Husserl stelt als grondlegger van de fenomelogische filosofie dat we ons niet druk moeten maken over de vraag of de objecten waarmee ons bewustzijn zich bezig houdt ook onafhankelijk van ons bewustzijn wel bestaan, zoals de sceptici door de eeuwen en zelfs millennia heen deden. Volgens Husserl moeten we ons in eerste instantie bezig houden met subjectieve verschijnselen in ons bewustzijn. Hier nemen we het uitgangspunt in dat een onderwerp op subjectieve manier beschouwd kan worden als verschijnend in een van de vier werelden, waarbij ons bewustzijn een van de vier werelden als verschijningscontext gebruikt. Op deze wijze komen we tot 16 verschillende wijzes waarop we ons bewust kunnen zijn van een onderwerp.

De fenomelogische filosofie is beïnvloed door het boeddhisme en hiermee komen we weer terug bij de beginvraag "Is het Zen?". Het Mahayana boeddhisme, waaronder het Zen en Tibetaanse boedhisme valt, kent drie wijzen van verschijning van het lichaam van boeddha:

— Nirmanakaya, zoals het in de wereld verschijnt (physical body);
— Darmakaya, het lichaam van de waarheid zelf (reality body);
— Sambhogakaya, het mentale lichaam (reward body).

De christelijke traditie kent een vergelijkbare wijze van drie verschijningen van God als Heilige drie-eenheid (Zoon, Vader, Heilige geest). Hier ontbreekt echter de bedoeling uit het boedhisme om met deze beschouwingen als metafoor de menselijke kijk op de wereld aan te scherpen. We kunnen Popper's drie werelden theorie (fysisch, abstract, mentaal) opvatten als een creatieve wijze van toepassing van de Mahayana drie body doctrine op de ontwikkeling van de wetenschap. De ouden grieken kenden overigens deze indeling al als (cosmos, logos, psyche), maar gebruikten dit niet als drie-eenheid.

De vragen die nu gesteld moeten worden zijn de volgende. 1) Wat betekenen bovenstaande 16 wijzen van het bewust zijn van een onderwerp in relatie tot de bovenstaande filosofiën? 2) Wat schieten we op met het toevoegen van een vierde wereld?

In het vervolg zullen we deze theorie toepassen om beschrijvingen van wijzes van denken af te leiden, waarmee mensen zichzelf doorgaans voor de gek houden.

 

Contextvervanging of contextverwarring

We zullen nu het verschijnsel contextvervanging of contextverwarring beschouwen. Daarbij beperken we ons tot de interessante varianten waarin de mentale wereld van de waarnemer een rol speelt in de menselijke neiging het onderwerp, de waarneming ervan en de gedachte erbij als inwisselbaar te zien. Dit leidt tot de volgende contextvervangingen:

  1. Religieus: (object=waarnemer, reëel=mentaal);
  2. Magisch: (teken=waarnemer, administratief=mentaal);
  3. Dogmatisch: (interpretant=waarnemer, abstract=mentaal);
  4. Filosofisch: (waarnemer=waarnemer, mentaal=mentaal).

 

Hoewel er mogelijk uitzonderingen zijn, heeft alleen de filosofische betekenisgever per definitie een juist uitgangspunt. Daar geldt de gelukkige omstandigheid dat de waarneming èn de gedachte het onderwerp is, zodat het probleem van contextverwarring niet optreedt.

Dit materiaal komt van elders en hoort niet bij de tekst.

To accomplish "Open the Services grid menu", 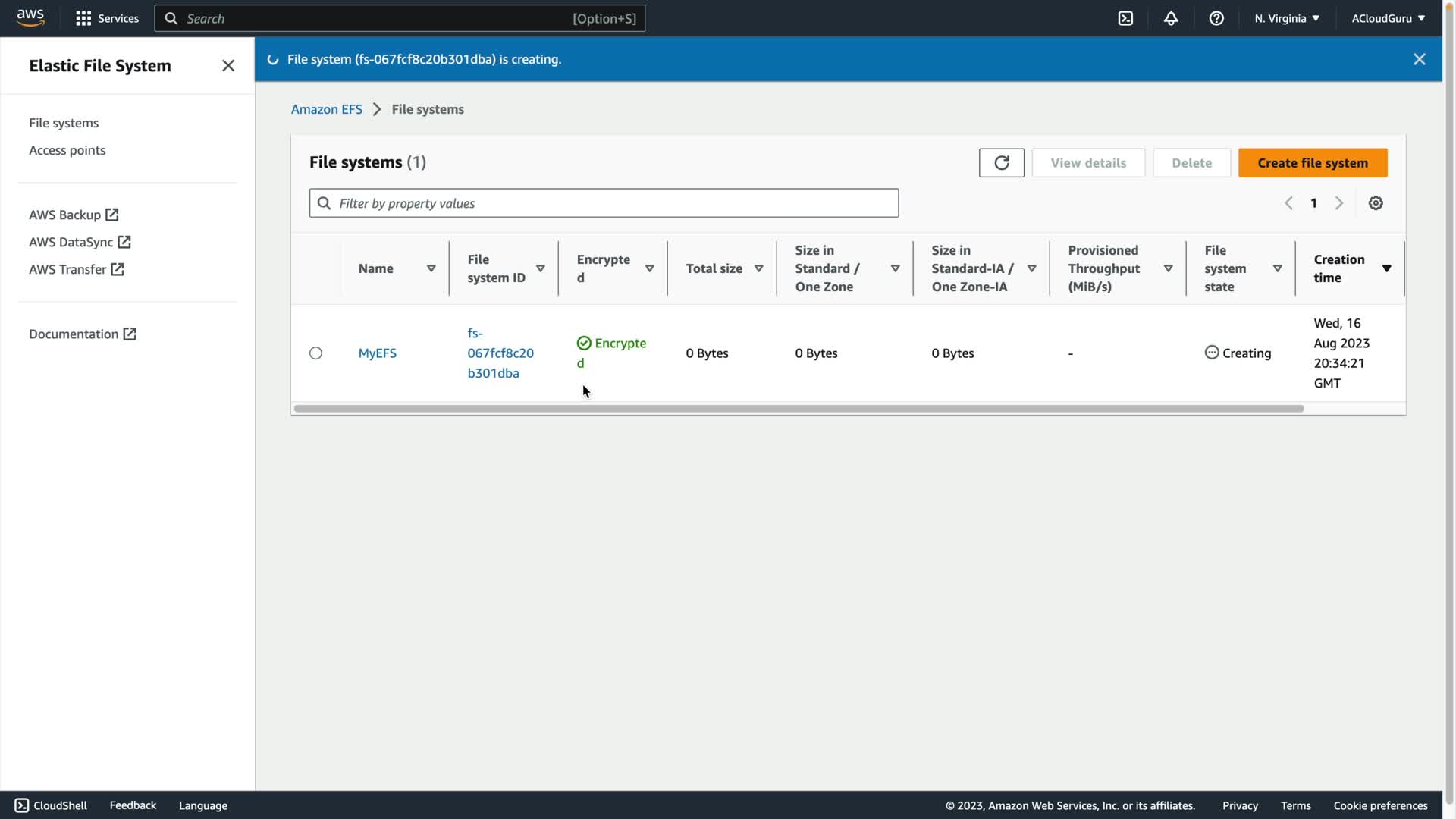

Het religieuze, magische als het dogmatische denken zijn manieren van niet-filosofisch denken, waarmee mensen zichzelf doorgaans voor de gek houden door een contextverwisseling. De betekenisgever bestaat op een plaats waar deze normaal niet kan bestaan, namelijk buiten de 'werkelijke' betekenisgever zelf. Mensen zijn geneigd tot deze contextverwisseling in het geval van de zuivere Peirciaanse besprekingscontexten: reëel object, administratief teken en abstracte interpretant. René Magritte heeft in aansprekende schilderijen deze menselijke eigenschap gebruikt om ze op het verkeerde been te zetten.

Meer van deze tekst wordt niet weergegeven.